Plot lines for lists of data points

In [52]:
import numpy as np
linear_data = np.array([1,2,3,4,5,6,7])
quadratic_data = linear_data**2

In [53]:
linear_data

array([1, 2, 3, 4, 5, 6, 7])

In [54]:
quadratic_data

array([ 1,  4,  9, 16, 25, 36, 49])

In [55]:
plt.figure();
plt.plot(linear_data, '-o');
plt.plot(quadratic_data, '--o');

<IPython.core.display.Javascript object>

In [56]:
plt.xlabel('Your x data');

In [57]:
plt.ylabel('Your y data');

In [58]:
plt.title('A title');

In [59]:
plt.legend(['Baseline', 'Competition']);

In [60]:
plt.plot([10, 15, 25], '--s');

In [61]:
plt.legend(['Baseline', 'Competition', 'us']);

In [62]:
plt.fill_between(range(len(linear_data)), 
                      linear_data, quadratic_data,
                      facecolor='blue',
                      alpha=0.1);

In [63]:
ax = plt.gca()
ax.axis([0,6,0,20])

[0, 6, 0, 20]

In [64]:
ax.relim() 
ax.autoscale()

### Bar chart

In [65]:
plt.figure()

xvals = range(len(linear_data))
print(xvals)

plt.bar(xvals,linear_data, width=0.3);

<IPython.core.display.Javascript object>

range(0, 7)


In [66]:
new_xvals=[]
for item in xvals:
    new_xvals.append(item+0.3)
    
plt.bar(new_xvals, quadratic_data, width=0.3, color='red')

<BarContainer object of 7 artists>

In [67]:
plt.figure();

plt.bar(xvals, linear_data, width=0.3, color='b')

plt.bar(xvals, quadratic_data, width=0.3, bottom=linear_data, color='r')

<IPython.core.display.Javascript object>

<BarContainer object of 7 artists>

In [68]:
plt.figure();

plt.barh(xvals, linear_data, height=0.3, color='b')

plt.barh(xvals, quadratic_data, height=0.3, left=linear_data, color='r')

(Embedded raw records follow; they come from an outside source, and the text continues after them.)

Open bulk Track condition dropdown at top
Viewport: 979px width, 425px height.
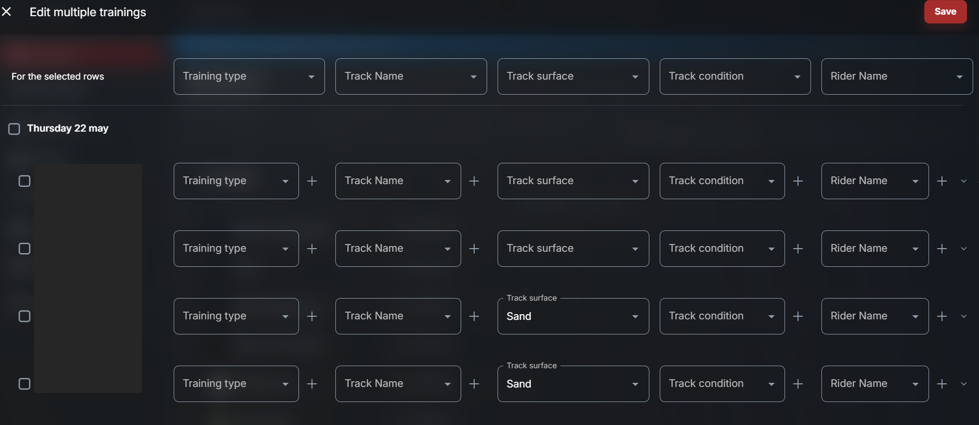(735, 76)
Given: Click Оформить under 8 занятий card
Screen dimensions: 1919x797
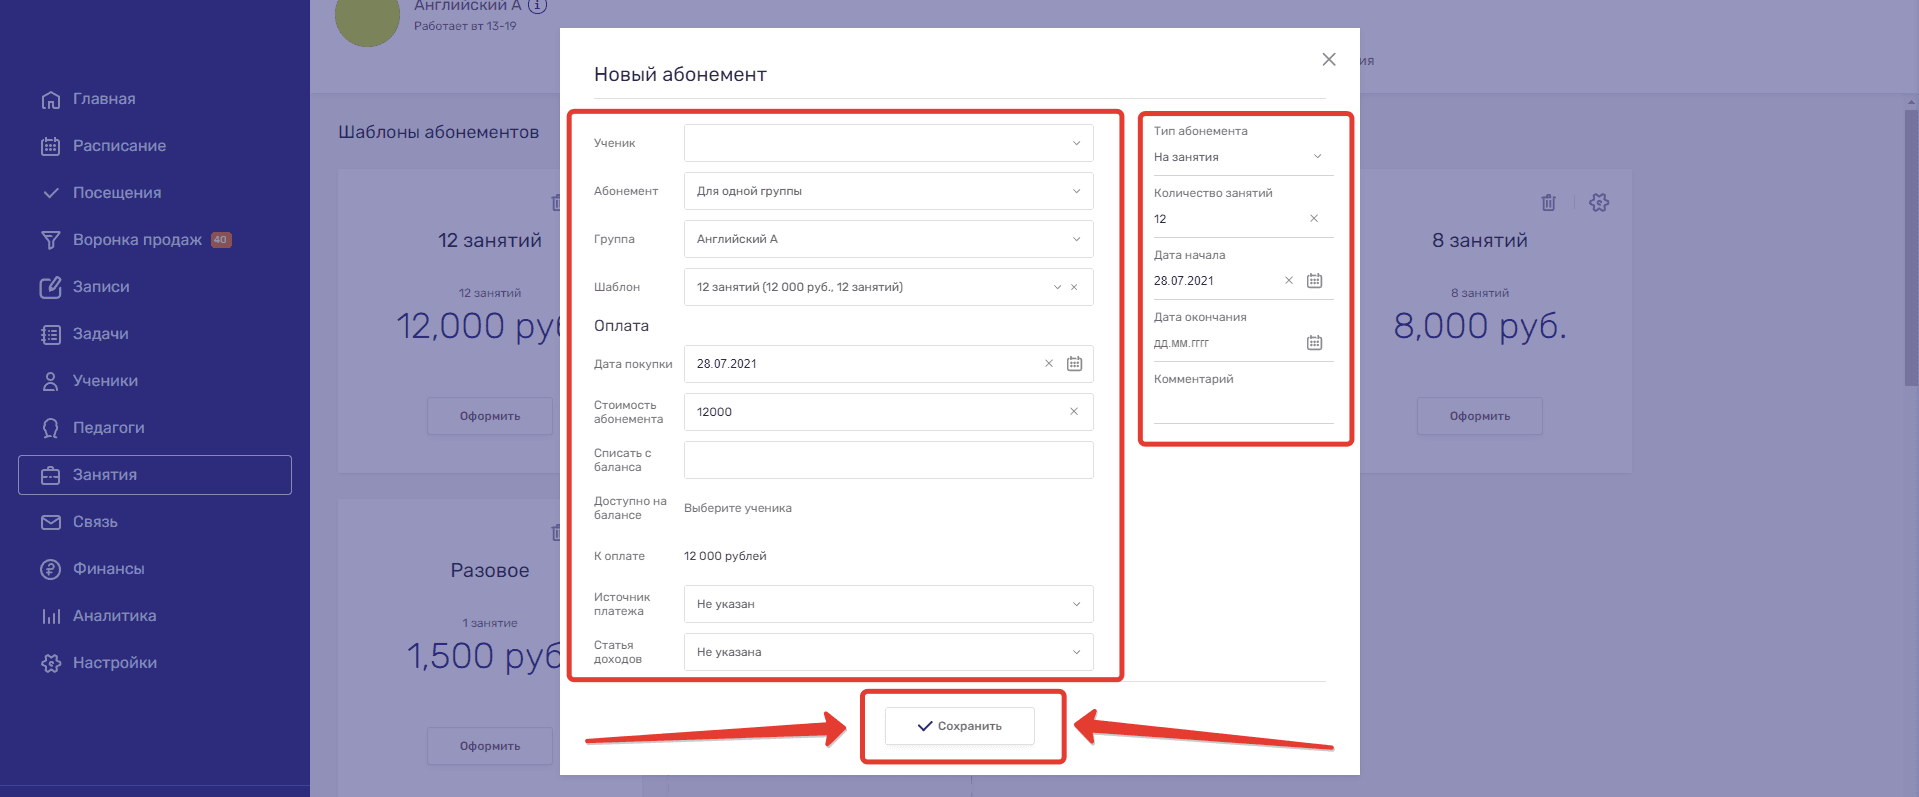Looking at the screenshot, I should pos(1479,416).
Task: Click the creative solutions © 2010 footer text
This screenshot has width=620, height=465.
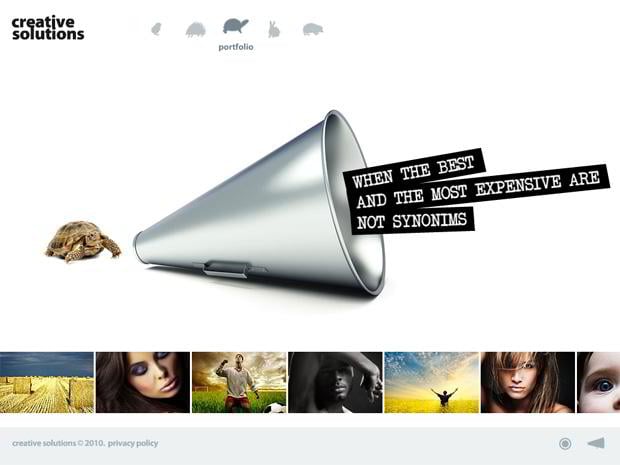Action: [59, 443]
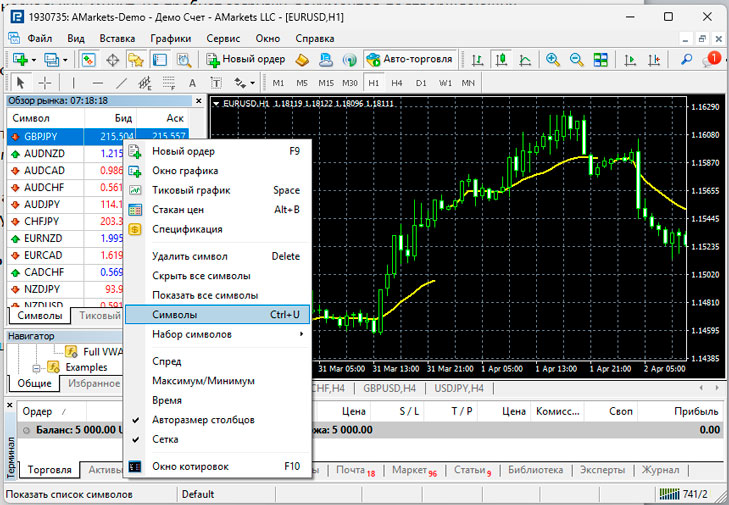Image resolution: width=729 pixels, height=505 pixels.
Task: Select the crosshair cursor tool
Action: 45,82
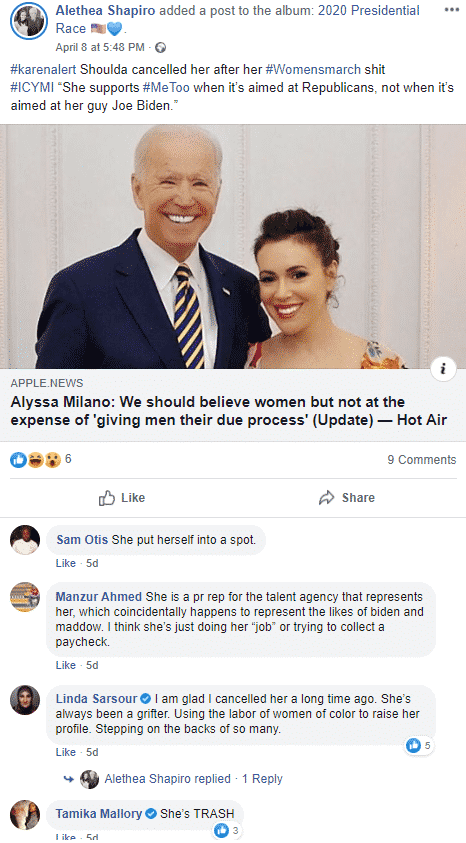Viewport: 466px width, 843px height.
Task: Click Linda Sarsour's avatar
Action: point(25,699)
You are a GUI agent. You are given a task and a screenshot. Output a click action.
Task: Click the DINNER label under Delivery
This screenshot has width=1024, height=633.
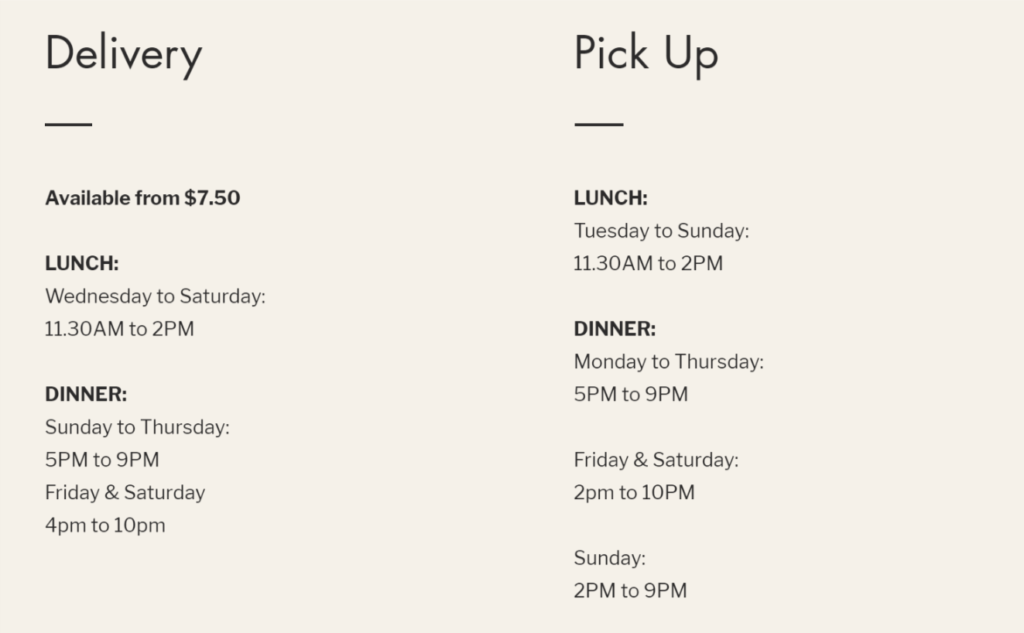tap(86, 395)
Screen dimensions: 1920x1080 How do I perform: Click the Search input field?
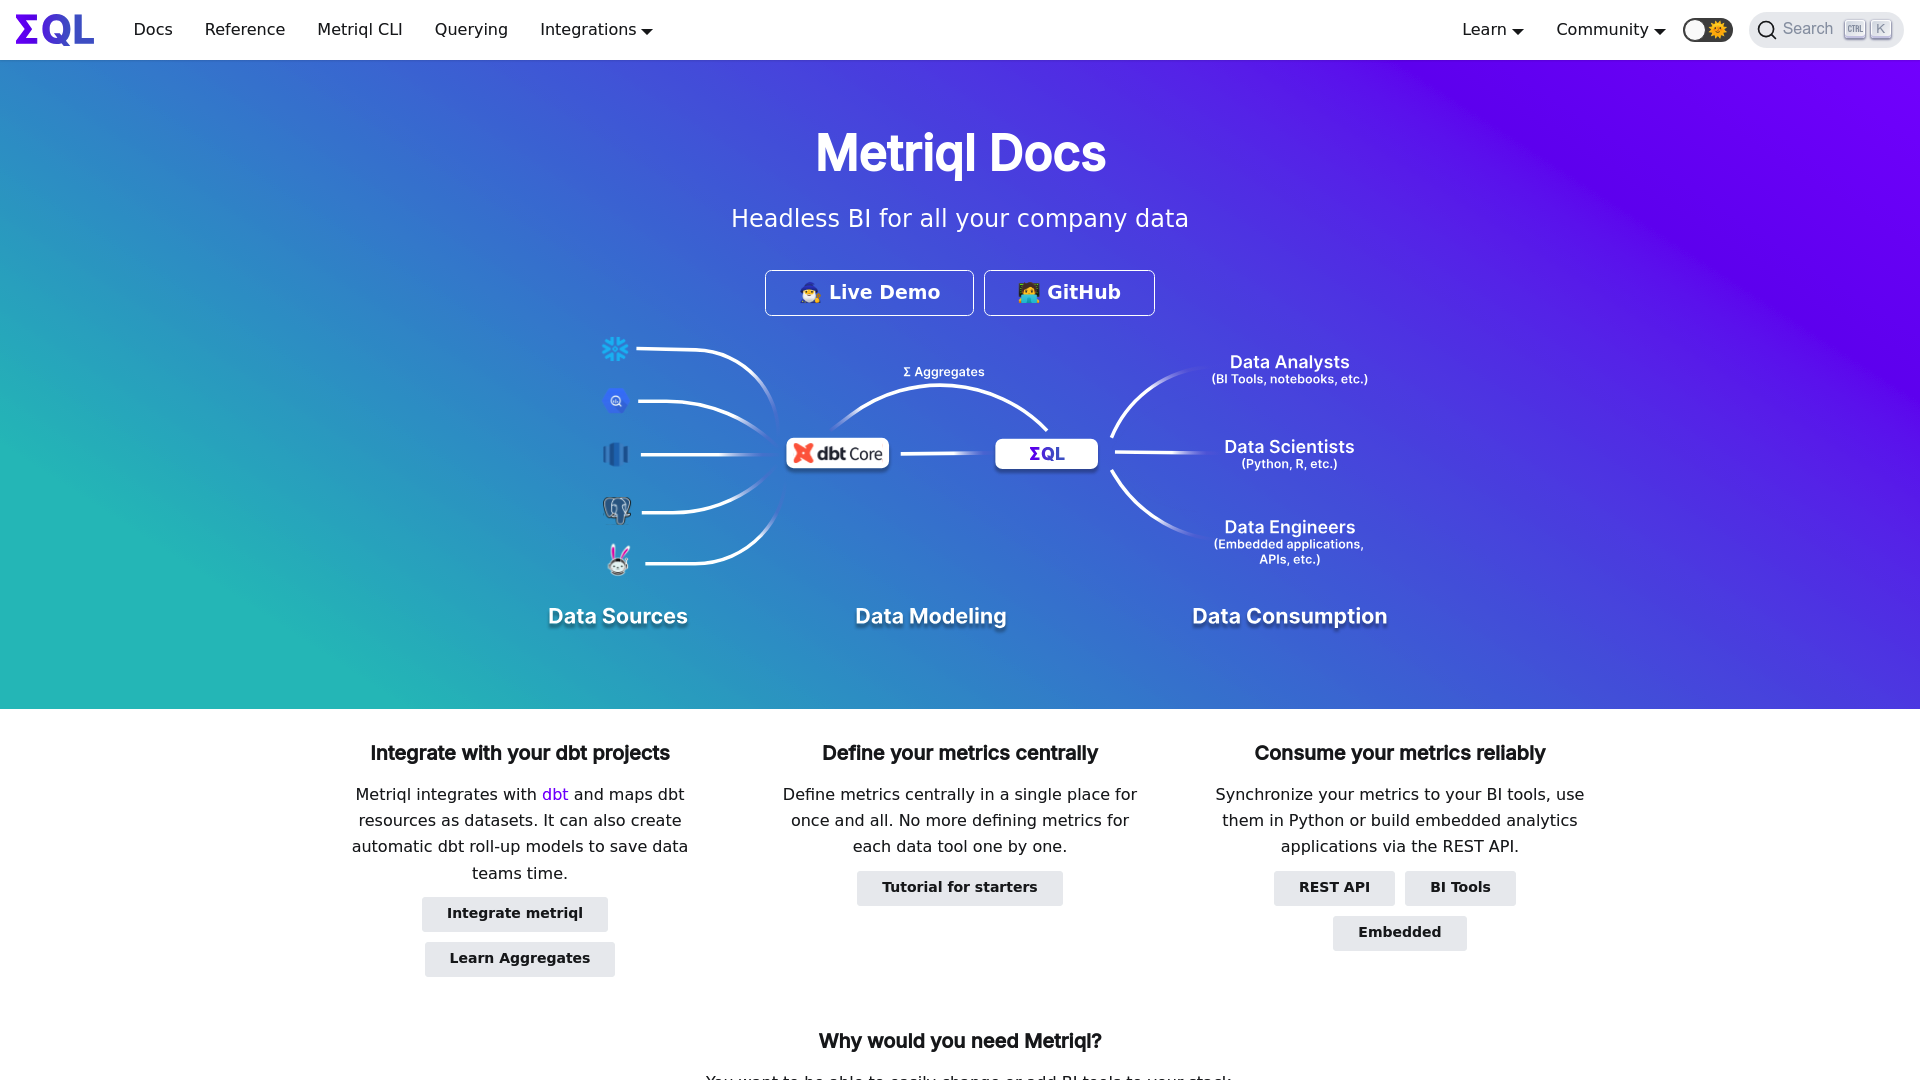[1825, 29]
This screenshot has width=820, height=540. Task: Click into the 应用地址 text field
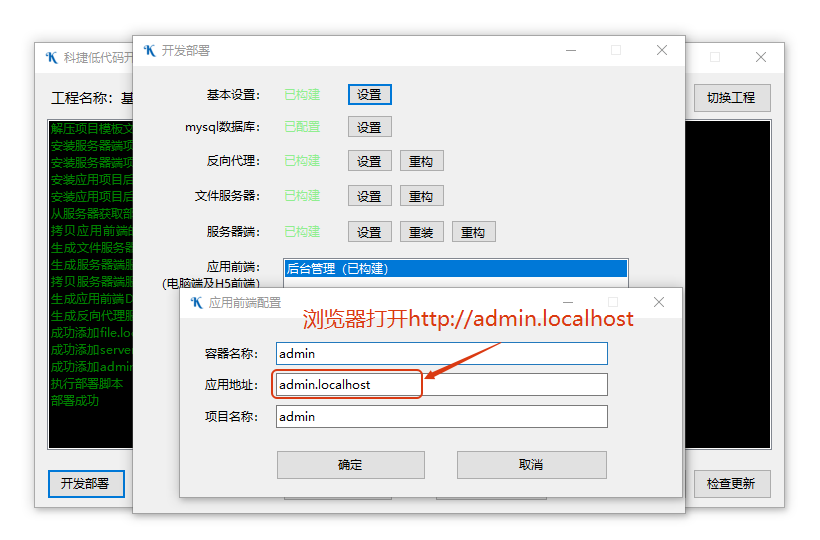point(441,385)
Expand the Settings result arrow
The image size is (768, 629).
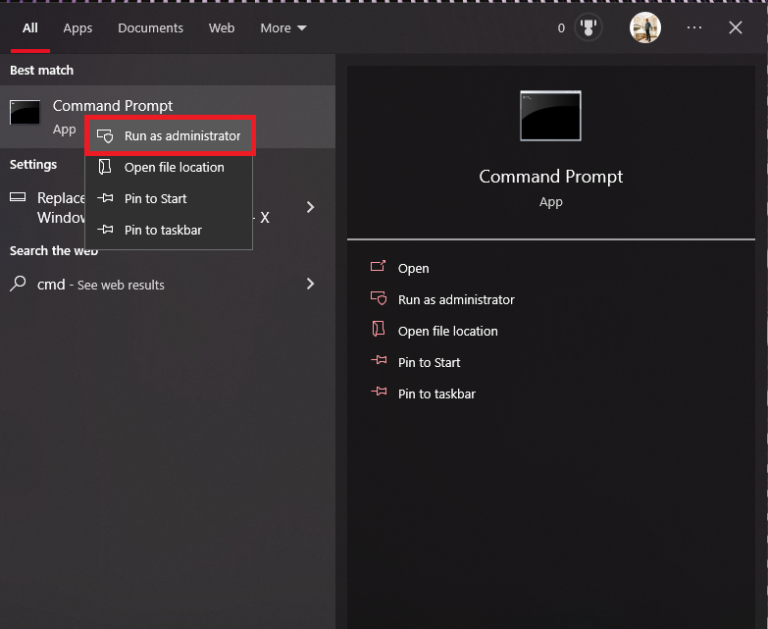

<IPython.core.display.Javascript object>

<BarContainer object of 7 artists>

### Subplot

In [69]:
plt.figure()

# subplot with 1 row, 2 columns, and current axis is 1st subplot axes
plt.subplot(1, 2, 1)

plt.plot(linear_data, '-o')

<IPython.core.display.Javascript object>

[<matplotlib.lines.Line2D at 0x126b44150>]

In [70]:
plt.subplot(1,2,2);

plt.plot(quadratic_data, '-o');

In [71]:
plt.figure();

ax1 = plt.subplot(1, 2, 1);

plt.plot(linear_data, '-o');

# pass sharey=ax1 to ensure the two subplots share the same y axis
ax2 = plt.subplot(1, 2, 2, sharey=ax1);

plt.plot(quadratic_data, '-x');

<IPython.core.display.Javascript object>

In [72]:
fig, ((ax1,ax2,ax3), (ax4,ax5,ax6), (ax7,ax8,ax9)) = plt.subplots(3, 3, sharex=True, sharey=True)


<IPython.core.display.Javascript object>

In [73]:
ax5.plot(linear_data, '-');

In [74]:
ax3.plot(quadratic_data, '-');

### Histograms

In [75]:
# create 2x2 grid of axis subplots
fig, ((ax1, ax2), (ax3, ax4)) = plt.subplots(2, 2, sharex=True)
axs = [ax1,ax2,ax3,ax4]

# draw n = 10, 100, 1000, and 10000 samples from the normal distribution and plot corresponding histograms
for n in range(0,4):
    # generating random numbers
    sample_size = 10**(n+1)
    sample = np.random.normal(loc=0.0, scale=1.0, size=sample_size)
    
    # histogram plotting
    axs[n].hist(sample, bins=100)
    
    # title for each axes
    axs[n].set_title('n={}'.format(sample_size))

<IPython.core.display.Javascript object>

### Heatmaps (2d-histograms)

In [76]:
plt.figure()

X = np.random.random(size=10000)

Y = np.random.normal(loc=0.0,scale=1.0,size=10000)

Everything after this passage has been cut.